More than 40 percent of new small-molecule anticancer agents approved by the U.S. Food and Drug Administration in the past 30 years have had their origin from compounds biosynthesized by organisms such as terrestrial microbes and higher plants. This project aims to identify and synthetically modify new, naturally occurring lead compounds to advance them toward clinical use as potential cancer chemotherapeutic therapies. A number of promising substances obtained earlier in the project will also be developed further through additional biological evaluations.

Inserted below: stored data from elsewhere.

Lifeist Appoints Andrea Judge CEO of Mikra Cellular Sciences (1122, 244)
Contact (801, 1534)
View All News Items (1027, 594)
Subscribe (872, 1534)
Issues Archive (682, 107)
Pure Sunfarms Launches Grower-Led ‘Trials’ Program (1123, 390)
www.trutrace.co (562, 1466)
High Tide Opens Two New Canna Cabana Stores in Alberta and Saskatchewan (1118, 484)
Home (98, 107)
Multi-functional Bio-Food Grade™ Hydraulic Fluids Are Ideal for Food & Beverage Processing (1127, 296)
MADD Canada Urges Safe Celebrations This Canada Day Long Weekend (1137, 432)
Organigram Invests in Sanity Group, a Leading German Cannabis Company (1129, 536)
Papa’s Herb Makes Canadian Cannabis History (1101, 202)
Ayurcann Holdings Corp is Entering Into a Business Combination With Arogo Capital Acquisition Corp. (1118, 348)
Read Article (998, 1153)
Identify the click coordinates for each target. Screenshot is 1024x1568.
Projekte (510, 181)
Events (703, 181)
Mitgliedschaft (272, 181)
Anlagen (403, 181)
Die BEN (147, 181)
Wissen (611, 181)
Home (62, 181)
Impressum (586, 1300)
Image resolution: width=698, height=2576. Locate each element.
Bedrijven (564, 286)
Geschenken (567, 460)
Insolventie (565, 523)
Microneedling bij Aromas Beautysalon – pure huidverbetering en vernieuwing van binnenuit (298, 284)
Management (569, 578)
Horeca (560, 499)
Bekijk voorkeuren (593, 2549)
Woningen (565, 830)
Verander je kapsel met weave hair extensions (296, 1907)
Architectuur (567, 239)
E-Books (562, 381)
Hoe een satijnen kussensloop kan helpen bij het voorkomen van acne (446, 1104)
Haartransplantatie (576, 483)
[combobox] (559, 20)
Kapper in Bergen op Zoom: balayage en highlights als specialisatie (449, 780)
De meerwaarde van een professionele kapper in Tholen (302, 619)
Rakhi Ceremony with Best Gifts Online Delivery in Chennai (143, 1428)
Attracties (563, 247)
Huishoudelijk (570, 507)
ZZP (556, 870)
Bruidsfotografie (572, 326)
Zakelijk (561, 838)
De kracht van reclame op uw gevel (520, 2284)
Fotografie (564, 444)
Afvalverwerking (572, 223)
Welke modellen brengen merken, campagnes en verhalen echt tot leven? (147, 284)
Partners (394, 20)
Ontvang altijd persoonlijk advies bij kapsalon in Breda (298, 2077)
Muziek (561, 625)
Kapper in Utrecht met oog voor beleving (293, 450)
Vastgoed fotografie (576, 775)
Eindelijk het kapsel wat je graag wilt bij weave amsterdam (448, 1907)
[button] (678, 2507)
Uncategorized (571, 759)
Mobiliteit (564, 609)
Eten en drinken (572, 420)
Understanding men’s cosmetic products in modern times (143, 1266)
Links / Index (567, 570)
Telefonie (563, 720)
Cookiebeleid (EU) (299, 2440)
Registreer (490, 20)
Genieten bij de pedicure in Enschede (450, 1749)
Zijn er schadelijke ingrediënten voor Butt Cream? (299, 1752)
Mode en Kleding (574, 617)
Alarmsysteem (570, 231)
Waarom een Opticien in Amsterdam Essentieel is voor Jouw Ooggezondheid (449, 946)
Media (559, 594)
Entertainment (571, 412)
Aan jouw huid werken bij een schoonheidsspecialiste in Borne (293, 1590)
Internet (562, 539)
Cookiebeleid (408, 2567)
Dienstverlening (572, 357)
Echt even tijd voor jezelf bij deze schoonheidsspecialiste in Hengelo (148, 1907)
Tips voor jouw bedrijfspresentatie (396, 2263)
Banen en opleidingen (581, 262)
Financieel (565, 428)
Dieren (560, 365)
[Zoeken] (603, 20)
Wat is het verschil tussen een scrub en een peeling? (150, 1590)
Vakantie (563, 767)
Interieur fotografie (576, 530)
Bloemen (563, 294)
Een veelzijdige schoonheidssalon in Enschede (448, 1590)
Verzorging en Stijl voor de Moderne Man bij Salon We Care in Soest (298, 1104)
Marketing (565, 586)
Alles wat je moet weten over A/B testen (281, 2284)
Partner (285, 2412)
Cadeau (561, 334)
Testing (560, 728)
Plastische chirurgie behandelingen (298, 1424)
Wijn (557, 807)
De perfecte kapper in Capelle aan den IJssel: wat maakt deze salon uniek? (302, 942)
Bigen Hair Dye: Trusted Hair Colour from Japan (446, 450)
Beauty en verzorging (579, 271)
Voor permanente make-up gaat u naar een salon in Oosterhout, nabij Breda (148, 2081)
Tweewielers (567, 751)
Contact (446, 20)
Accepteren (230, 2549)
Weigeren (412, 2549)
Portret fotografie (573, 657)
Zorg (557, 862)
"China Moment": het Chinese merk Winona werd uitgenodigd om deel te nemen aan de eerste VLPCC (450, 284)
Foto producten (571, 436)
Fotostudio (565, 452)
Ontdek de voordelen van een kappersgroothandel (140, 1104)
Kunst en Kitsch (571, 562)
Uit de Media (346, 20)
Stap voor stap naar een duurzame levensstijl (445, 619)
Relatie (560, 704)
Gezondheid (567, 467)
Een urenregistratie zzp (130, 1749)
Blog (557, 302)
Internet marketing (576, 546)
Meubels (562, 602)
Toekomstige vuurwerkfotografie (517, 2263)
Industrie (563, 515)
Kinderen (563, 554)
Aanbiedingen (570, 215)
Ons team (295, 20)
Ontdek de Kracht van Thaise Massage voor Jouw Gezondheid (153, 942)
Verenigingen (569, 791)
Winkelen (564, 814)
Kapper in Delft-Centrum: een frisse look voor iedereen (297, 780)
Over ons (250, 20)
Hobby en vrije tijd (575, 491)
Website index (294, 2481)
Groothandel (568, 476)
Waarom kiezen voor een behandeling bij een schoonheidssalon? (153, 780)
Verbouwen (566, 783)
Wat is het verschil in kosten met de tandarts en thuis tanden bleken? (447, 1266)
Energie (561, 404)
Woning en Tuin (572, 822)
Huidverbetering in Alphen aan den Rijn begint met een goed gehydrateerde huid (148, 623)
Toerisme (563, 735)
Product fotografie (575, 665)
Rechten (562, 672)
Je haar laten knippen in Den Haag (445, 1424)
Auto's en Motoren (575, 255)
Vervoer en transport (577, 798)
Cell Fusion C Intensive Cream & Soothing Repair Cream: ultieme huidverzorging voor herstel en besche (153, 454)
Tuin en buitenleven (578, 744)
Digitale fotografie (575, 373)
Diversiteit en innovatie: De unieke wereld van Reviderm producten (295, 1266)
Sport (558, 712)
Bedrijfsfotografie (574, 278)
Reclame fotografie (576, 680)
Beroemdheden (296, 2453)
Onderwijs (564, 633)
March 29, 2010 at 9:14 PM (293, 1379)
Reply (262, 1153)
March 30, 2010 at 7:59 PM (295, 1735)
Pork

The research will include contributions from investigators from both the colleges of pharmacy and medicine at Ohio State, as well as collaborators from the University of Illinois at Chicago, the University of North Carolina-Greensboro and Columbia University, and from Mycosynthetix, Inc. and Eisai, Inc. The project will pool resources from these academic institutions and companies while utilizing drug discovery resources at Ohio State’s Comprehensive Cancer Center and NCI.
Continuation of funding for this project resulted from rigorous peer and institutional scientific review. “We are extremely appreciative that the NCI has recognized the continuing importance of natural products as antitumor drug lead compounds and has therefore chosen to fund this project again,” said Kinghorn. “The overall impact of a large project like this can be much greater than those of any of the individual component projects or cores.”
In addition to being the overall principal investigator of this project, Kinghorn will continue to serve as project leader of Project 1 and core leader of Core C. Other Ohio State pharmacy faculty members involved include associate professors Esperanza Carcache de Blanco (co-project leader, Project 1), James Fuchs (core leader, Core B) and assistant professor Mitchell Phelps (co-core leader, Core B). Professors Ching-Shih Chen, Jack Yalowich, and professor emeritus and dean emeritus Robert Brueggemeier were named as members of the internal advisory committee for the program project team in the proposal submitted to NCI.
“Considerable momentum and many productive interactions between the senior investigators were established in the first five years of funding of this project, and a smooth work plan was developed,” said Kinghorn. “In this second iteration of the project, we have several new experimental approaches proposed and are very pleased to be able to continue our work together as an investigative team. We hope that the future efforts of our group will lead to the elucidation of one or more additional lead compounds of promise as potential cancer chemotherapeutic agents for the eventual benefit of cancer patients.”